Theology Is Good for Health
Sound doctrine furnishes the raw materials that build faithful, healthy churches, the good seed that grows strong, godly Christians. It’s powerful and has an effect on everyone who studies it. J.I. Packer wrote, “All theology is also spirituality. If our theology does not quicken the conscience and soften the heart, it actually hardens both; if it does not encourage the commitment of faith, it reinforces the detachment of unbelief; if it fails to promote humility, it inevitably feeds pride.” But I’ve heard all the popular objections to the necessity of studying theology:
- “Don’t give me theology, just give me Jesus.” Yes, but which Jesus? The Jesus of LDS doctrine or Jehovah’s Witness teaching? They believe in a Jesus, but not the Jesus of orthodox Christianity. For that, we need the theology of Chalcedon, the four Gospels and the epistles.
- “Don’t give me theology, just give me the Bible.” Impossible. See my words above.
- “God is too great for us to know.” Nope. That’s false humility and sub-Christian. He inspired a book about Himself and bade us study it to show ourselves approved, able to rightly understand and teach it (2 Tim. 2:15).
- “Theology is too dogmatic, is unloving, and divides Christians.” Yet Paul, in 1 Corinthians 13, wrote, “Love rejoices with the truth” and Jude 3 commands us to “earnestly contend for the faith once for all delivered to the saints.” Jesus said, “If you love me, you will keep my commandments.” We only know Jesus and God’s commands through Scripture, and that involves us in theology. God has spoken. We must hear and obey Him. As for it disrupting unity, sound doctrine unites, Beeke rightly argues, but false doctrine divides (Acts 20:30). “A church without good theology is more vulnerable to division, not less,” he writes.

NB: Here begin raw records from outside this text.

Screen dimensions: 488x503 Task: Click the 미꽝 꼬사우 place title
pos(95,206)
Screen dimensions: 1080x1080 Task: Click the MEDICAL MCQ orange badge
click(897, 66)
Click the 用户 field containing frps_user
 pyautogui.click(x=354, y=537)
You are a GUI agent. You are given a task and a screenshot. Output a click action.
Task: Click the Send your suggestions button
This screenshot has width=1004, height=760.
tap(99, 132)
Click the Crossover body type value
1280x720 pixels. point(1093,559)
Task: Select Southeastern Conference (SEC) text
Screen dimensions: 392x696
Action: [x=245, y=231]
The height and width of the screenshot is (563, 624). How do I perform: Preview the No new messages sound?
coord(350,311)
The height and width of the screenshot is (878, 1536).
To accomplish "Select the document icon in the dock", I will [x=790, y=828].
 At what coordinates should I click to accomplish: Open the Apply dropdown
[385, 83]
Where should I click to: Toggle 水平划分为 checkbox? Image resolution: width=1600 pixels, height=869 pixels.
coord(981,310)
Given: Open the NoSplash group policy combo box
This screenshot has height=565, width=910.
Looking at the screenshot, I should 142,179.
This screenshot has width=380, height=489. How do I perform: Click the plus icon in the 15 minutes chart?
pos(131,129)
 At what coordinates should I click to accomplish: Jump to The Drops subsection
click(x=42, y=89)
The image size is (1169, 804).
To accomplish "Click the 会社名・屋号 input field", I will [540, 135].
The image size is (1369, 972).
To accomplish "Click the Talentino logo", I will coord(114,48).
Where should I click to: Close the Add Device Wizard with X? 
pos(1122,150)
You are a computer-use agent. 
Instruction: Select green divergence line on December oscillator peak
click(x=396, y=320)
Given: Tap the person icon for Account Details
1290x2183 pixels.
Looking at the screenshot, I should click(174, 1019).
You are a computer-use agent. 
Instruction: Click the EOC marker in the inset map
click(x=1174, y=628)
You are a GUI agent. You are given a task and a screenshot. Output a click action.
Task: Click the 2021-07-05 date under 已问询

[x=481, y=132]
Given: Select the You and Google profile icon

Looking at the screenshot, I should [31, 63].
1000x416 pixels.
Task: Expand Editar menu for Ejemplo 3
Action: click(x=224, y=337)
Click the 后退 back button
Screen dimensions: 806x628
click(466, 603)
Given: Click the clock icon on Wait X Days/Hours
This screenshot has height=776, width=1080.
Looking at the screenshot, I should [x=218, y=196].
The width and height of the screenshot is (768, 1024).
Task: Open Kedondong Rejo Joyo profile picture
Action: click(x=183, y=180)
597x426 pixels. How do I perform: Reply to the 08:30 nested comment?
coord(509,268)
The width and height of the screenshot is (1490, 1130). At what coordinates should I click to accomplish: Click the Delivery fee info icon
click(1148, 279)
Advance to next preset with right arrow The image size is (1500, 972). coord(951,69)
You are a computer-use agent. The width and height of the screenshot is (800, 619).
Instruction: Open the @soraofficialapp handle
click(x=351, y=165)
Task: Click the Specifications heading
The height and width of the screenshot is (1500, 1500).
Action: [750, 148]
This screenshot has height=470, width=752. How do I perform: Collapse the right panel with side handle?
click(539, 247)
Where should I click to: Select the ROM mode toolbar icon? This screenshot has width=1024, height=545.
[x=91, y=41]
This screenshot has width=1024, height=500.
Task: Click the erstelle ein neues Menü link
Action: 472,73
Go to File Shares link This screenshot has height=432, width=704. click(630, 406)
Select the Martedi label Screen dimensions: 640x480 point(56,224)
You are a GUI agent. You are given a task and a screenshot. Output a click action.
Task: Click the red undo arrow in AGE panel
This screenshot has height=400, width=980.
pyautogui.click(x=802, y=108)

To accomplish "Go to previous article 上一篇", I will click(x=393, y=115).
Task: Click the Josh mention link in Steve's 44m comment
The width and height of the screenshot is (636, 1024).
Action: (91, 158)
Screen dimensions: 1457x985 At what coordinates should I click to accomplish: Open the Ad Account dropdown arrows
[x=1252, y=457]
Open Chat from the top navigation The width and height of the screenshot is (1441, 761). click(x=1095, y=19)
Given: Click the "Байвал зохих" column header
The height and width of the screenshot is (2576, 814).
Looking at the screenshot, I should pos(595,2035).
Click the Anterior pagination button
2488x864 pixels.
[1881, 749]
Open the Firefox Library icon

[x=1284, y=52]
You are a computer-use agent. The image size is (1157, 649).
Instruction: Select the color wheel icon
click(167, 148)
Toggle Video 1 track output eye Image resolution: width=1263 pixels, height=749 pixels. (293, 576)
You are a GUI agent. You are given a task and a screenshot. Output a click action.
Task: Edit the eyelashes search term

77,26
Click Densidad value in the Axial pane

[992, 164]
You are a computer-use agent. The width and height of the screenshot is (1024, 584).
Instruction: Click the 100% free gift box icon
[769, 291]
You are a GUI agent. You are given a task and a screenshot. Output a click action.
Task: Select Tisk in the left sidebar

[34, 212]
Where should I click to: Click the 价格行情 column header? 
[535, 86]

- “Theology is for the head, but Christianity is for the heart.” Writes Beeke: “It is a grave mistake to set the knowledge of the heart against that of the head. We should not despise the careful and rigorous study of theology.” Theology, rightly understood and applied, does not bifurcate head and heart.
Where to Start?
Studying the Bible and theology is for every Christian. Therefore, TBC will devote space to teaching and encouraging the study of the Bible, theology, and all things related to the life and godliness of readers, with an aim at encouraging individual and church health. Beeke and Smalley offer nine lines of sage advice as to how we should go about this important task:
- Read the Bible completely and repeatedly.
- Study particular books of the Bible.
- Interpret Scripture with Scripture. Learn to see Christ as the center of the entire Bible.
- Ask questions about the text’s meaning and application. Pray and petition God as the psalmist did: “Open my eyes that I may behold wondrous things out of your law” (Ps. 119:18).
- Become familiar with good confessions of faith and catechisms.
- Read good books, especially older ones, about theology and church history.
- Take notes on what you learn.
- Discuss doctrine with thoughtful Christians.
- Receive correction and criticism humbly, always going back to God’s Word.
Take Up and Read
Theology is not just for pastors, scholars, or seminary students. The Bible is a book of theology, so it is an enterprise for all believers. It needs to be well-taught. Paul’s words to the church at Thessalonica encourage us: “And we also thank God constantly for this, that when you received the word of God, which you heard from us, you accepted it not as the word of men but as what it really is, the word of God, which is at work in you believers” (1 Thess. 2:13).